今でこそ国語や社会の指導をしているが,学生の頃はどちらも好きではなかった。
だが,今はどちらの科目も好きだ。
その理由のひとつを以前書いたこともあるが,他にも好きになる機会はあった。
指導するために学ぶこと
社会という科目に対していちばん貪欲になったのは,中学1年生の社会の指導をあずかったときだろう。
現在,福山市の公立中学校では,中学1年生で世界地理と歴史の前半,中学2年生で日本地理と歴史の後半を学習することが多い。
私も指導するときには,まず世界地理から指導していた。
小学校の地理の学習では,ほぼ日本地理しか学習しない。
だから私の世界地理の知識は,ほぼ中高生の頃の知識で止まっていた。
だからこそ,指導するためには,必然的に「学校の教科書」「塾用の教材」「インターネットで得られる情報」を使って「自分の知識を更新」したのだ。

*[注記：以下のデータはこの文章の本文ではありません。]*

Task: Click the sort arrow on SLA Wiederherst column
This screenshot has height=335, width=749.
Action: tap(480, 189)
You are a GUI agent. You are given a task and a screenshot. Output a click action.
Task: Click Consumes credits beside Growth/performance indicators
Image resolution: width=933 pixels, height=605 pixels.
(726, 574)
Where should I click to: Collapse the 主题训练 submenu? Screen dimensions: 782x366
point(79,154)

(例えば,「リアス式海岸」や「高床式倉庫」といった語句については今は「式」を用いないとか,オーストラリアの「エアーズロック」は,昨今はもっぱら「ウルル」とよばれているとか,世界一の鉄道トンネルが「青函トンネル」から「ゴッタルドベーストンネル」になったとか,「ニウエ」のように日本が認めている国が増えているとか,…等々。授業に使うか使わないかの取捨選択はまた別。)
「授業に興味を持ってもらうための材料は何か?」
「記憶に残りやすそうなネタはあるか?」
「重要なものに絞るとどれか?」
「質問された場合,自分は答えられるか?」
こういったことを考えながら自分の知識をアップデートしていく作業は,非常に楽しい。
何より「新しいことを知る」ということ自体も楽しければ,「子どもたちはどういう反応をするだろう?」ということを想像しながら授業を組み立てていくのは非常に楽しい。

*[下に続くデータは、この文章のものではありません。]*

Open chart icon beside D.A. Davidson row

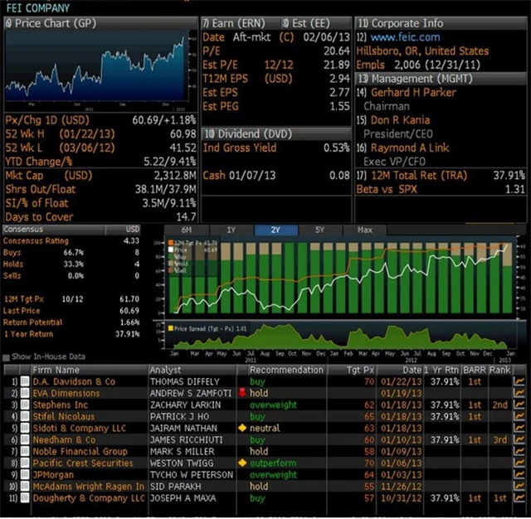coord(519,381)
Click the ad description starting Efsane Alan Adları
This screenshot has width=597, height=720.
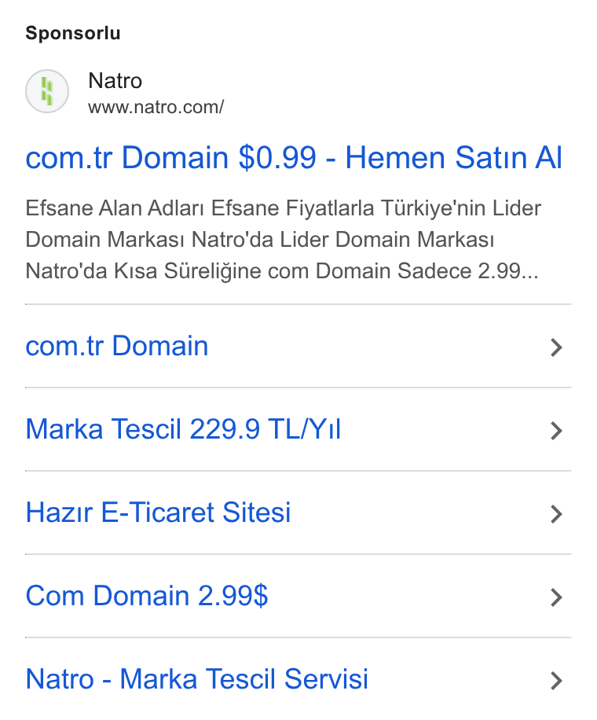click(x=283, y=239)
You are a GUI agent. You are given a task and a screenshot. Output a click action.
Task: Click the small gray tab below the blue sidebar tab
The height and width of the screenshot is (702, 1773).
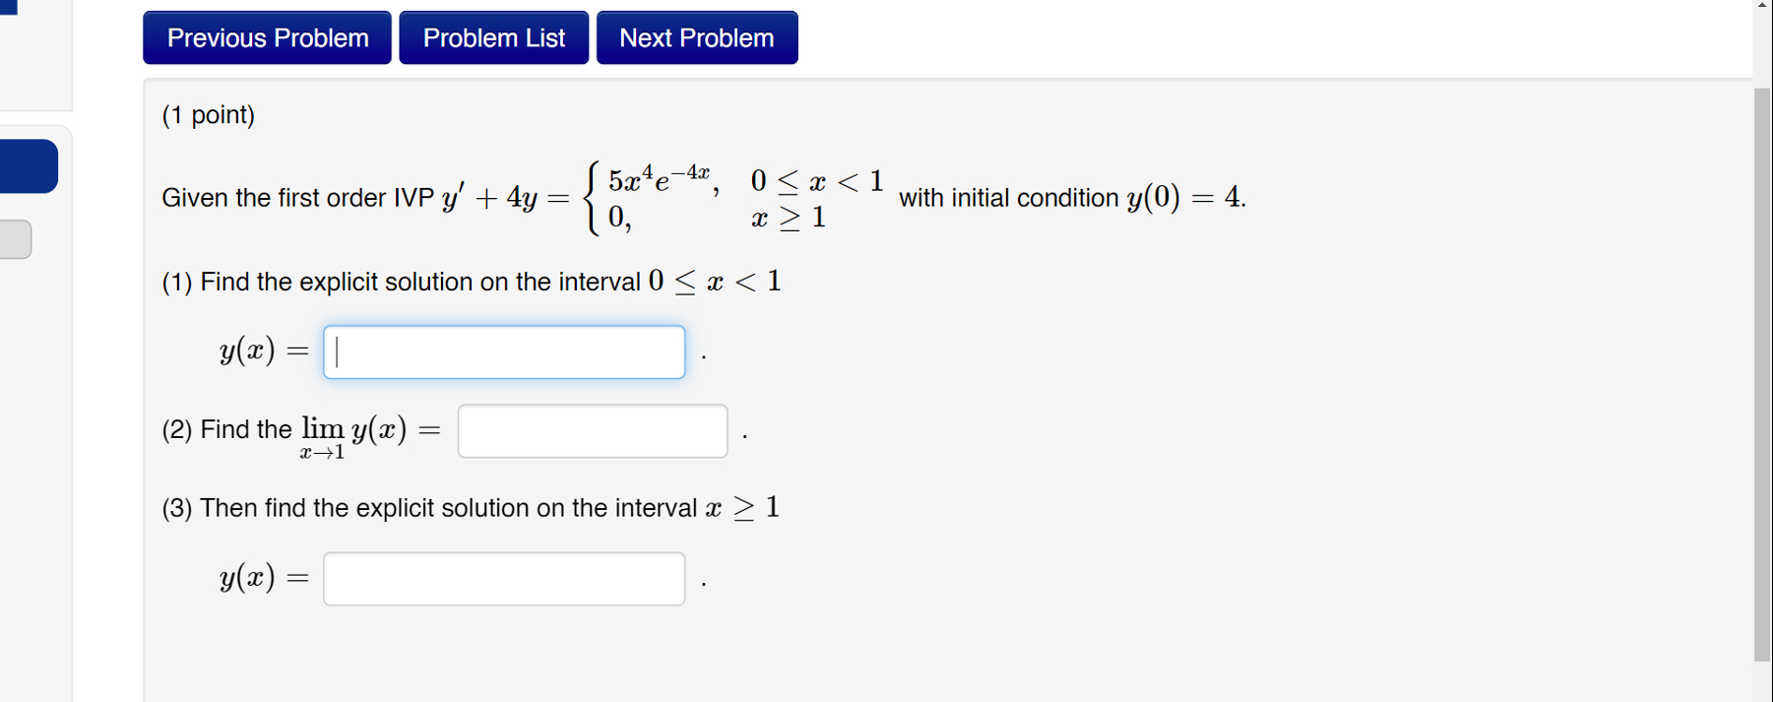(15, 238)
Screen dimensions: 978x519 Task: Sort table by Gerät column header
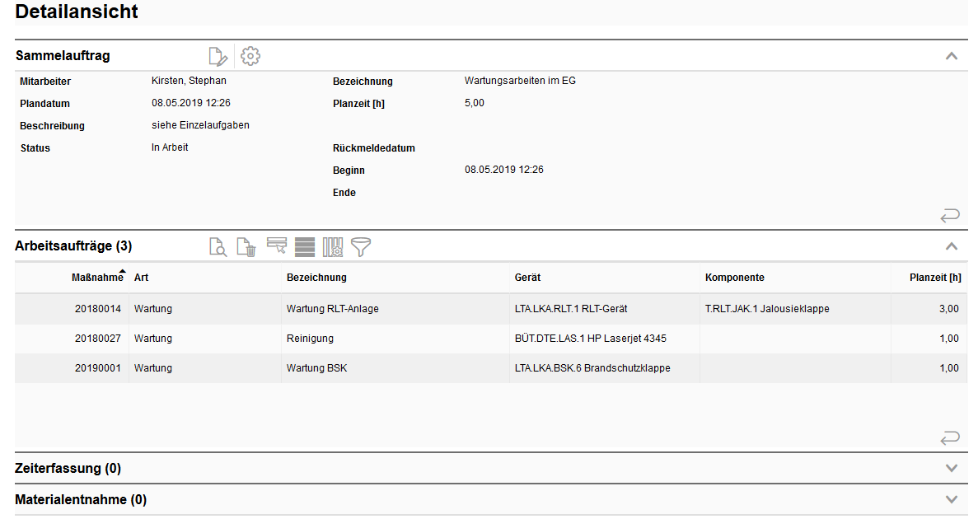click(527, 278)
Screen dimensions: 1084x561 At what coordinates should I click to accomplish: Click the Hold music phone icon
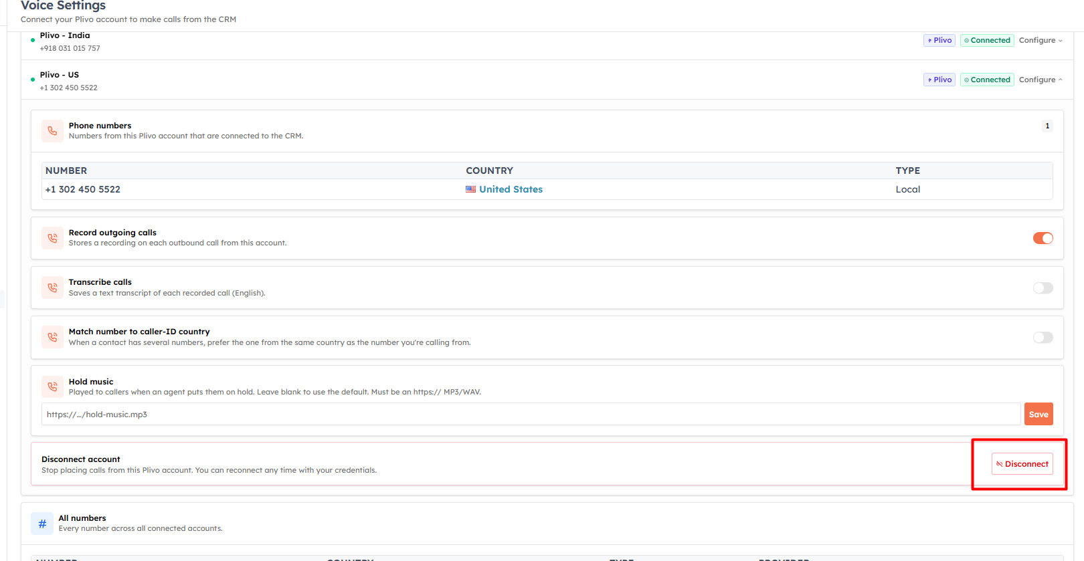point(52,386)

また,何より「自分が知っているはず」と思っている知識でも,「質問された場合,どのように答えるか?」を想定することにより,「実は詳しく知らない」といったことが多い。
だからこそ,「指導する」ためには「子どもたちよりも本気で学ぶ」ということを必然的に行うことができた。
子どもたちどうしで教えること
子どもたちどうしでも,やっぱり「教える」ことにより,自分の知識が不確かだった部分に,自分から「気づく」ことができる。

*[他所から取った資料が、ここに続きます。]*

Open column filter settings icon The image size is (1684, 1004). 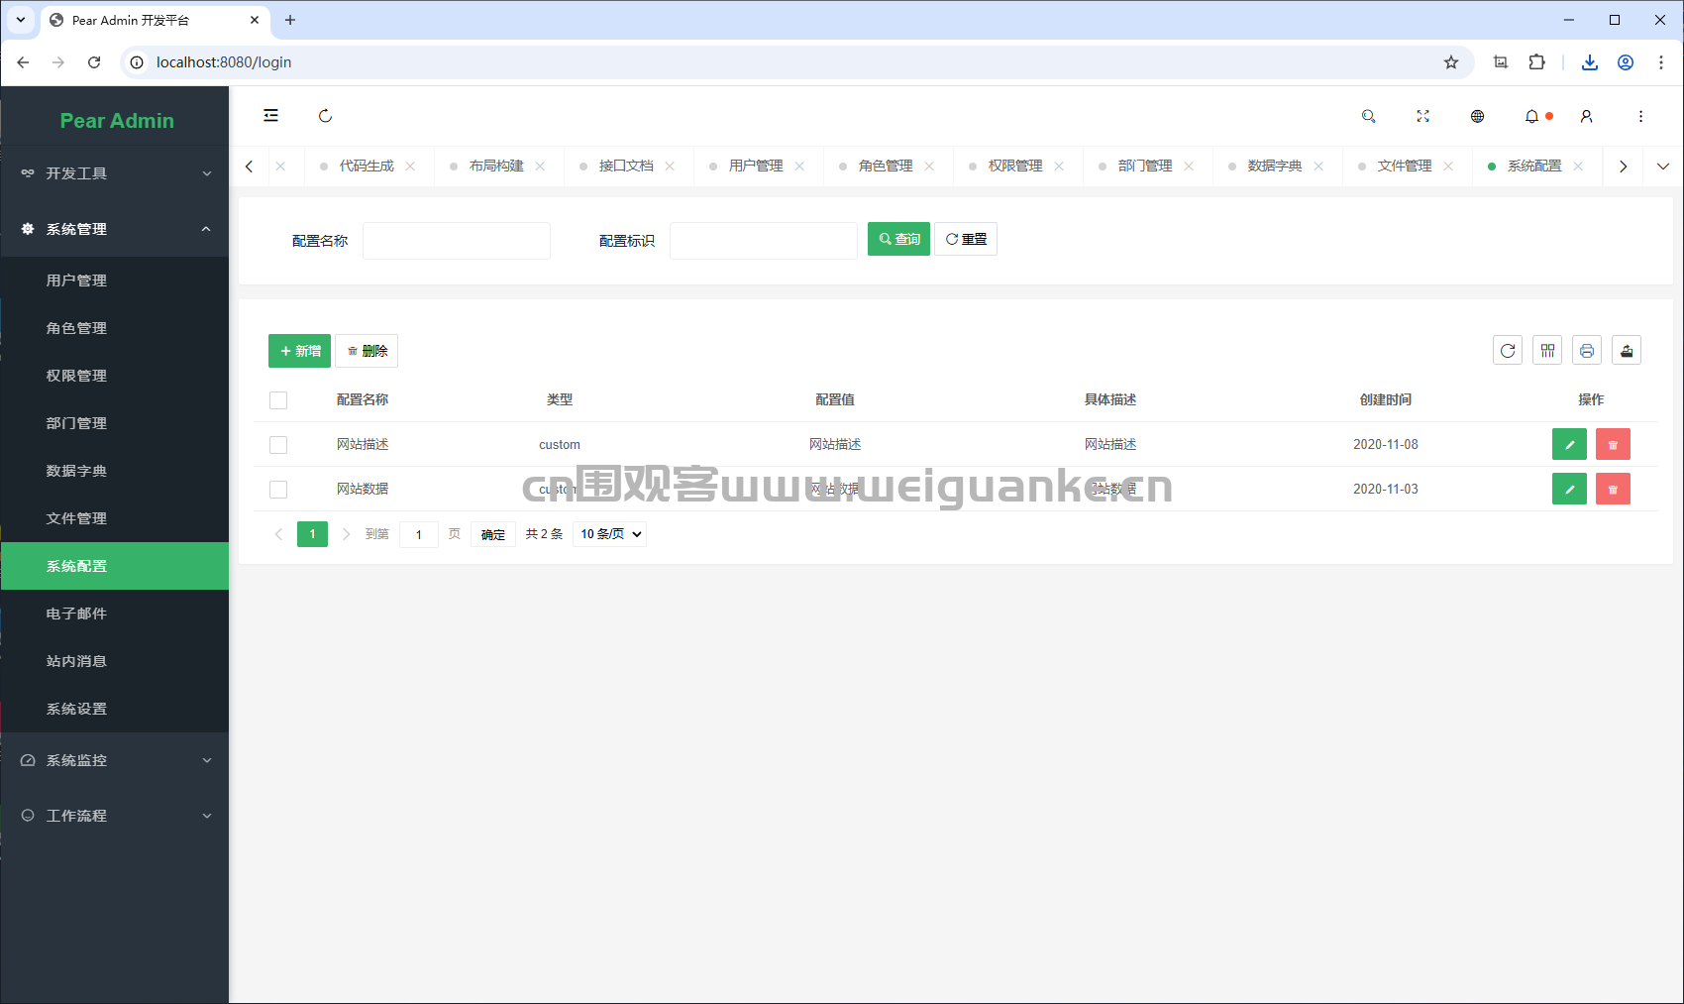[x=1547, y=350]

また,「教える」というアウトプットをすることにより,より記憶に定着しやすくなる。
だから,教えてほしい子がいた場合には,積極的に教えることは,相手のためだけでなく自分のためにも大きくプラスになる。
もちろん「1番の答えは『あ』だよ」などという記号の答えをダイレクトに教える行為のように明らかな例外はあるけれど…。